» WHAT IS EXPECTED: Print the items from the line that contains "Viewport: 799px width, 478px" through the line that contains "Looking at the screenshot, I should (1395, 711).", unchanged.

··· DATA PROVIDED

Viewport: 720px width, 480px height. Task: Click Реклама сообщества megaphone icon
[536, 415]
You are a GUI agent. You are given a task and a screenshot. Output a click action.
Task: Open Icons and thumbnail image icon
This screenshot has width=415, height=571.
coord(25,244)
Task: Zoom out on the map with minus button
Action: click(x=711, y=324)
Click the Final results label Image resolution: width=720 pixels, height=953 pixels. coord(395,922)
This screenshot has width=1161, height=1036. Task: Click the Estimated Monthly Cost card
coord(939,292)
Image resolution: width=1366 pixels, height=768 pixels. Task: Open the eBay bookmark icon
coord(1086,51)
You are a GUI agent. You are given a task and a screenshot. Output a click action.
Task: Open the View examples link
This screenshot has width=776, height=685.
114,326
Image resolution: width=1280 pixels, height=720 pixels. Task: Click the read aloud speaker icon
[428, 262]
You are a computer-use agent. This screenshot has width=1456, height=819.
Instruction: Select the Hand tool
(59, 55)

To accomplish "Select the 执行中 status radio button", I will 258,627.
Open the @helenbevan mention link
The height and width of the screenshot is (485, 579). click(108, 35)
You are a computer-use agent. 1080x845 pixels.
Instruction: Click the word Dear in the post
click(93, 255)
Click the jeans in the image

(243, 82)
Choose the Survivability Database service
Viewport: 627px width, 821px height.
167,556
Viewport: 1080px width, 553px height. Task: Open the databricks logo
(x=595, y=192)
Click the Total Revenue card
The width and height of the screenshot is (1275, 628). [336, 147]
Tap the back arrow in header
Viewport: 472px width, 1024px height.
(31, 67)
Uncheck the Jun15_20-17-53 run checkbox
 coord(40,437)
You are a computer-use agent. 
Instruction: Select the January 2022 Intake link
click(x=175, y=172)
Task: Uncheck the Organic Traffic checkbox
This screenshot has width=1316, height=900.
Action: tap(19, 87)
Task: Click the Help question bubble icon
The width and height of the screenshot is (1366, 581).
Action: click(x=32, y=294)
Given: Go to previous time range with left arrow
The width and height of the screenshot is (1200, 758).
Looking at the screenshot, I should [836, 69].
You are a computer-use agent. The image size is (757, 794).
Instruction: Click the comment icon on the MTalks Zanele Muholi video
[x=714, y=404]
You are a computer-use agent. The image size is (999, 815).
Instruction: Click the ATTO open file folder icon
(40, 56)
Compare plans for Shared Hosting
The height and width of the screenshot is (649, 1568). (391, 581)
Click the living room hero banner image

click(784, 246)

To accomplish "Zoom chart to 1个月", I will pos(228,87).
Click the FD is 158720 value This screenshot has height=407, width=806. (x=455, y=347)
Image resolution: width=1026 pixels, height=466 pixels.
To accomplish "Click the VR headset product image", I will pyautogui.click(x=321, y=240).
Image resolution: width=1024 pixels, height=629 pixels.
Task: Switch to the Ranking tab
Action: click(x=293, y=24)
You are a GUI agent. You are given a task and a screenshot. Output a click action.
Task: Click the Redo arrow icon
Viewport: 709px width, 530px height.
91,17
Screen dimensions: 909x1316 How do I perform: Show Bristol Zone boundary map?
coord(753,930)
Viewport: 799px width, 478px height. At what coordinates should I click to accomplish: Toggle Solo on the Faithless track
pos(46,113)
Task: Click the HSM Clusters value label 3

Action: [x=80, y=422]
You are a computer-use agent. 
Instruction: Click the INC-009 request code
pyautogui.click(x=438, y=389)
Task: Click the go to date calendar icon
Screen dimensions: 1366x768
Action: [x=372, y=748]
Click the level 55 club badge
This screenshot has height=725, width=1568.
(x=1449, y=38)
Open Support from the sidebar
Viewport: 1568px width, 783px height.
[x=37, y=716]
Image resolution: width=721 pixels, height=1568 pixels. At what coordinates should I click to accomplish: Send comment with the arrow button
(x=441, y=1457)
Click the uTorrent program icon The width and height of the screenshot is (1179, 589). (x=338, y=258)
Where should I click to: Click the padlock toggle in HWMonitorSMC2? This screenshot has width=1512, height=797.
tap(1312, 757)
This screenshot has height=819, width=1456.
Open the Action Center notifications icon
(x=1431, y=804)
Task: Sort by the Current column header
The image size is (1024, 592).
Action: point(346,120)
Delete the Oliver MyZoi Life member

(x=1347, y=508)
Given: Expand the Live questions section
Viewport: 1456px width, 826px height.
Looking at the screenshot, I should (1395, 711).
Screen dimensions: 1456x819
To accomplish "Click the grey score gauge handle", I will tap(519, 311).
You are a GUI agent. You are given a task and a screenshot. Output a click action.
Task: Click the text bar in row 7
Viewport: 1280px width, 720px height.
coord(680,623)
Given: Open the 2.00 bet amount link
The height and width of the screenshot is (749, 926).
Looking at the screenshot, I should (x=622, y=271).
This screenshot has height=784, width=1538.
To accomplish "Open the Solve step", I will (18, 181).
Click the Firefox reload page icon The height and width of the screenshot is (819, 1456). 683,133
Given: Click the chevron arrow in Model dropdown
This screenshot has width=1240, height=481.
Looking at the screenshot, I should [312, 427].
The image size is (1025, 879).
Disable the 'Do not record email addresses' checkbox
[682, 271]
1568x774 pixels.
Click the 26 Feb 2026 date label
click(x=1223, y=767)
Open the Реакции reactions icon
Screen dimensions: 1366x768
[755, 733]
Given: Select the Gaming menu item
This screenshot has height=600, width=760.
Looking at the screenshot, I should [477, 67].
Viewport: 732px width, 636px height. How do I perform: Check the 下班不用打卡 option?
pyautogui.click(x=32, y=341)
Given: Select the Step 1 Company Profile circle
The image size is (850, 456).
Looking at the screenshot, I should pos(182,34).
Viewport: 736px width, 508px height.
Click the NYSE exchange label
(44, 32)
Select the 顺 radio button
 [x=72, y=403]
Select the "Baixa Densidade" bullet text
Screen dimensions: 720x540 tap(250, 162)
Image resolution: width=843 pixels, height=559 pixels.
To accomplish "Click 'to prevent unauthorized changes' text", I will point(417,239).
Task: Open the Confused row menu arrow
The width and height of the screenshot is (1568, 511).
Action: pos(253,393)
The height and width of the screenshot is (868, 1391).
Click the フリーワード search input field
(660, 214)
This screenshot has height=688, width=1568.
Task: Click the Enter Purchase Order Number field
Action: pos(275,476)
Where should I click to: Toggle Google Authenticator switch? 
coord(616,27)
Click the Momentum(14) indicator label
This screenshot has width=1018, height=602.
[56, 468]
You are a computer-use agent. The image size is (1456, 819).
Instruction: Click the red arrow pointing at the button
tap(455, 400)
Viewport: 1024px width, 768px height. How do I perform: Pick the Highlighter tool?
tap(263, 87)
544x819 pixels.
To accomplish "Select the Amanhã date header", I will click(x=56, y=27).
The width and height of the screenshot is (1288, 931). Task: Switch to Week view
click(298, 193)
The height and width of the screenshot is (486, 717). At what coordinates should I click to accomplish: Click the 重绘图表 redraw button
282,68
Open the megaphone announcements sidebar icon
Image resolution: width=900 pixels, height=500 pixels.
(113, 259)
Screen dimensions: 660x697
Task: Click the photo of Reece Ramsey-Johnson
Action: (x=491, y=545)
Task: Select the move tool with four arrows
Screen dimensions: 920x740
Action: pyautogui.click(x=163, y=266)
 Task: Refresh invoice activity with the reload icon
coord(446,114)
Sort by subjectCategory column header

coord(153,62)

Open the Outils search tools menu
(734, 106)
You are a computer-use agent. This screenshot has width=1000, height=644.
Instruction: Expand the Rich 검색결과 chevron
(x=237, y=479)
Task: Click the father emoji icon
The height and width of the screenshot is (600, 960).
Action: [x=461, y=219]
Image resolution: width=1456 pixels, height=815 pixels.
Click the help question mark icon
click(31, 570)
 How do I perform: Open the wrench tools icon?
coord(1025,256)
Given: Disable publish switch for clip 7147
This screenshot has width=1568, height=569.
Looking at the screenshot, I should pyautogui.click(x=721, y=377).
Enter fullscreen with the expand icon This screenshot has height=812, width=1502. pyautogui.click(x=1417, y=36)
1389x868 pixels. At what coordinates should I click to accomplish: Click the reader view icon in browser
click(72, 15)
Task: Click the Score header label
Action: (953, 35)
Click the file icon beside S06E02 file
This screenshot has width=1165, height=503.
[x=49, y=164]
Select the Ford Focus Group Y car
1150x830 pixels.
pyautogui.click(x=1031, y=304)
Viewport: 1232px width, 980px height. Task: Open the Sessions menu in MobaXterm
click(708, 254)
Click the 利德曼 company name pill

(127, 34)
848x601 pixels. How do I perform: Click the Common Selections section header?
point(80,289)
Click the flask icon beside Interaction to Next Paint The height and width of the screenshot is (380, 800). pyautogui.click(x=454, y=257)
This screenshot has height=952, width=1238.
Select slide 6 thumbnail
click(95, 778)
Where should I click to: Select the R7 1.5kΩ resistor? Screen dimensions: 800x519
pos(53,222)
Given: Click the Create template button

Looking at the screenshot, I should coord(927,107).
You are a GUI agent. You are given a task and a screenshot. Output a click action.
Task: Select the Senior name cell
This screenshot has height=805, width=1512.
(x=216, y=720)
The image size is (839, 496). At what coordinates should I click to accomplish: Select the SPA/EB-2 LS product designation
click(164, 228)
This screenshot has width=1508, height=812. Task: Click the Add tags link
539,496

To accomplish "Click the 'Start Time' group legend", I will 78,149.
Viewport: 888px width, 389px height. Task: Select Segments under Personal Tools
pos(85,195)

······

» ANSWER BELOW:
Viewport: 799px width, 478px height. At what coordinates should I click to accomplish: Toggle Solo on the Faithless track
pos(46,113)
Task: Click the HSM Clusters value label 3

Action: [x=80, y=422]
You are a computer-use agent. 
Instruction: Click the INC-009 request code
pyautogui.click(x=438, y=389)
Task: Click the go to date calendar icon
Screen dimensions: 1366x768
Action: [x=372, y=748]
Click the level 55 club badge
This screenshot has height=725, width=1568.
(x=1449, y=38)
Open Support from the sidebar
Viewport: 1568px width, 783px height.
[x=37, y=716]
Image resolution: width=721 pixels, height=1568 pixels. At what coordinates should I click to accomplish: Send comment with the arrow button
(x=441, y=1457)
Click the uTorrent program icon The width and height of the screenshot is (1179, 589). (x=338, y=258)
Where should I click to: Click the padlock toggle in HWMonitorSMC2? This screenshot has width=1512, height=797.
tap(1312, 757)
This screenshot has height=819, width=1456.
Open the Action Center notifications icon
(x=1431, y=804)
Task: Sort by the Current column header
The image size is (1024, 592).
Action: point(346,120)
Delete the Oliver MyZoi Life member

(x=1347, y=508)
Given: Expand the Live questions section
Viewport: 1456px width, 826px height.
Looking at the screenshot, I should (1395, 711).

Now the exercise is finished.